What you will do: Your task is to return all the entries below exactly, with every picture omitted.

Saved entries:
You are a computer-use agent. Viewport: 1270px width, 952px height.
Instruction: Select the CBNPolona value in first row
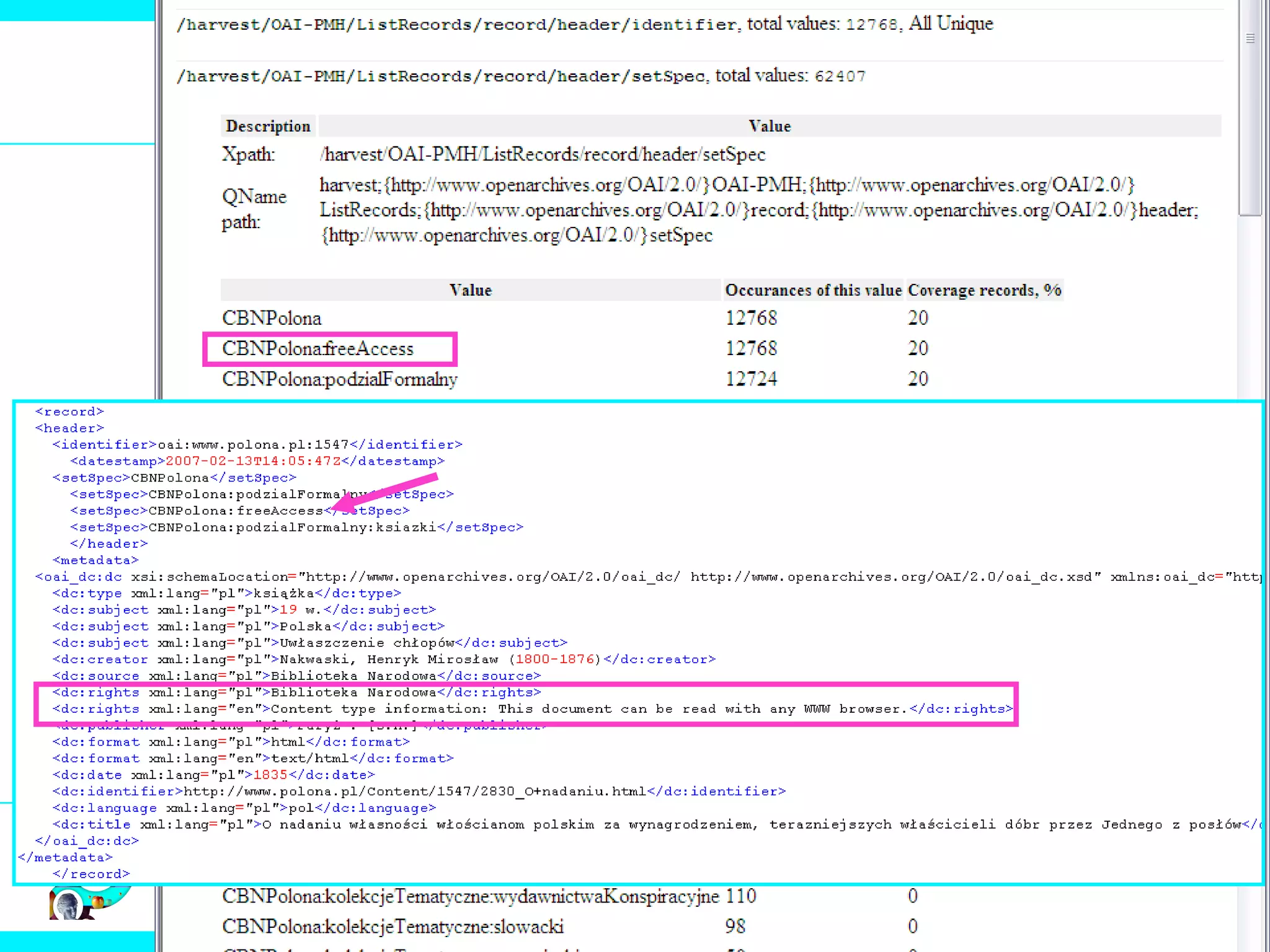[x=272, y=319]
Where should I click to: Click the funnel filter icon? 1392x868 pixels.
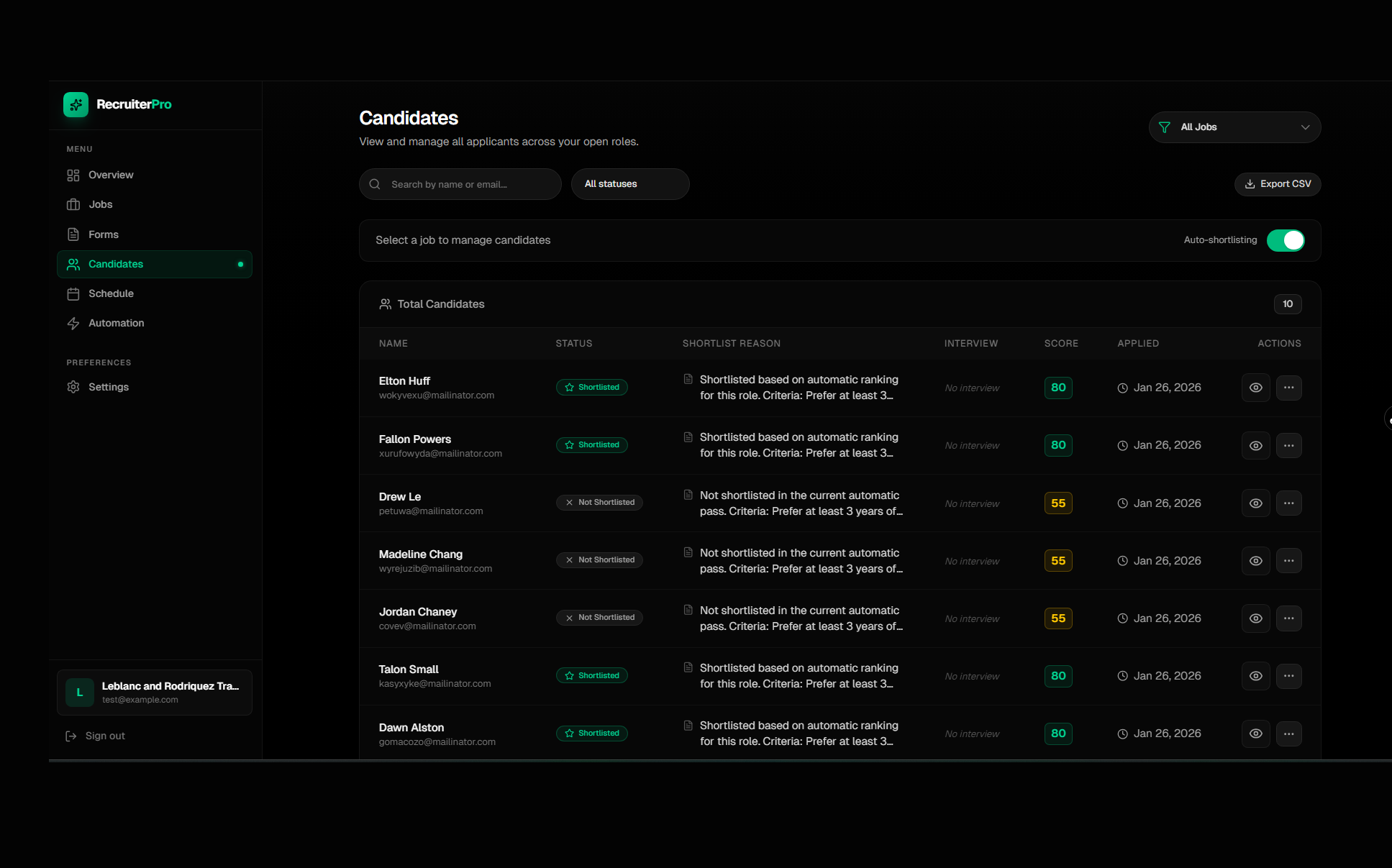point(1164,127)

Solution to this problem:
You are a computer-use agent. Viewport: 1270px width, 952px height.
Instruction: Select the CBNPolona value in first row
[x=272, y=319]
Where should I click to: Click the funnel filter icon? 1392x868 pixels.
point(1164,127)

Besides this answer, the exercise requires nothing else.